What do we believe?
Here at Kaysons Pharma we believe that every breathing person has the right to live their life to the fullest. And we are commited for making it possible.
Why Kaysons Pharma?
KAYSONS PHARMA (KP) is manufacturing and expanding portfolio of path-breaking companies.
Innovation is a way of life as we work towards our emergence as a globally respected company in the field of Oral solid, oral liquid and external preparation.
Our Values
“We the employees of (Kaysons Pharma) are committed to achieve excellence in quality standards and always supply the products as per the Global requirements.” “We shall create an environment where each employee contributes to all aspects of our business processes. We shall strive for continuous improvement to meet with customer satisfaction.”
“Kaysons Pharma. (KP) aims for excellence and leadership in Health, Safety and Environment protection. We are committed to protect the environment in which we operate and ensure the health and safety of our employees, community and interested parties.”
Quality Policy
Implementation of quality policy is done through Quality system based on current Good Manufacturing Practices in conformance with national and international regulatory standards. For Quality Management System a Quality Manual is there, the purpose of this Quality Manual is to define the Quality Management Principles & the quality system elements of (Kaysons Pharma ).

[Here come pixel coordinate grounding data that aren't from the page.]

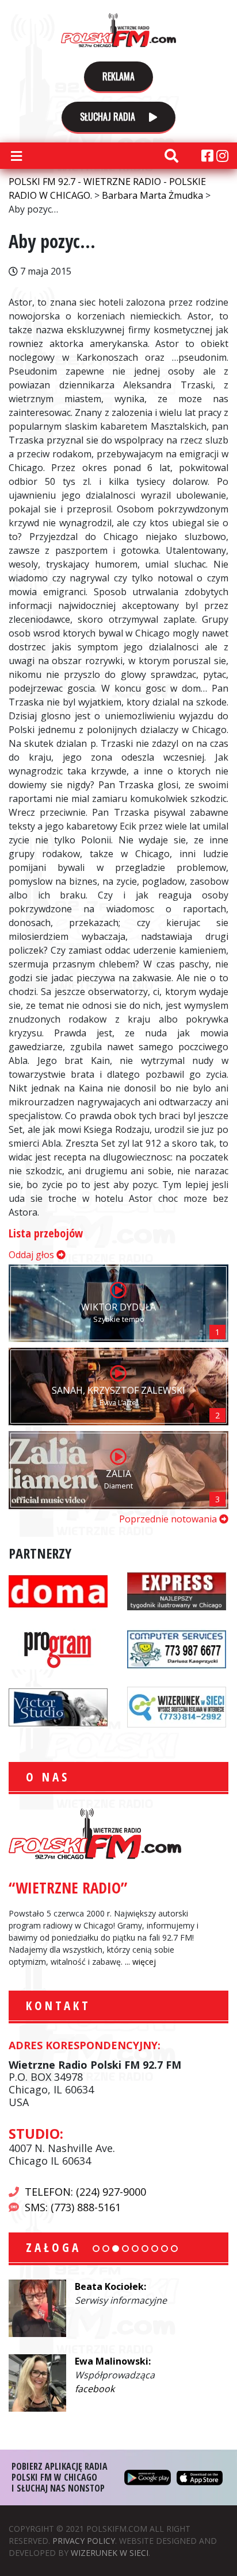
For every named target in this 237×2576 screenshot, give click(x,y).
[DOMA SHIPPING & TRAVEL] (58, 1589)
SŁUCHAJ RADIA (108, 117)
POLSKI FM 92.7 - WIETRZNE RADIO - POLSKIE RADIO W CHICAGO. (118, 30)
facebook (100, 2314)
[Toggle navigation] (16, 155)
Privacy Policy (83, 2540)
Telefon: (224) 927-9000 (85, 2192)
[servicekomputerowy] (176, 1647)
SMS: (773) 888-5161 (73, 2207)
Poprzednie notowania (169, 1519)
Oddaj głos (32, 1254)
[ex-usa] (176, 1589)
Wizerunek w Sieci (109, 2552)
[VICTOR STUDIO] (58, 1705)
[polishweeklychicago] (58, 1647)
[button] (96, 2248)
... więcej (140, 1961)
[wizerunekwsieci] (176, 1705)
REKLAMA (118, 76)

This is achieved by a combination of systemic sampling, testing, validation, monitoring and auditing, facility, systems, equipments, instruments, processes trainings and procedures, which can improve the quality of the products through out the shelf life.
Documentation
Documentation is an essential part of the Quality Assurance System. Its purpose is to define the system control, reduce the risk of error inherent in purely oral communication, ensure that personnel are instructed in the details of, and follows, the procedures concerned, and permits investigation and tracing of defective products.
Documentation system includes the history for each batch of product, including the utilisation and disposal of starting materials, packaging materials and intermediate, bulk and finished products.
There is authorised (signed and dated) specification for raw materials, formula of the product, manufacturing method, printed packaging material, final product specification, in process tests, test methods and packaging material.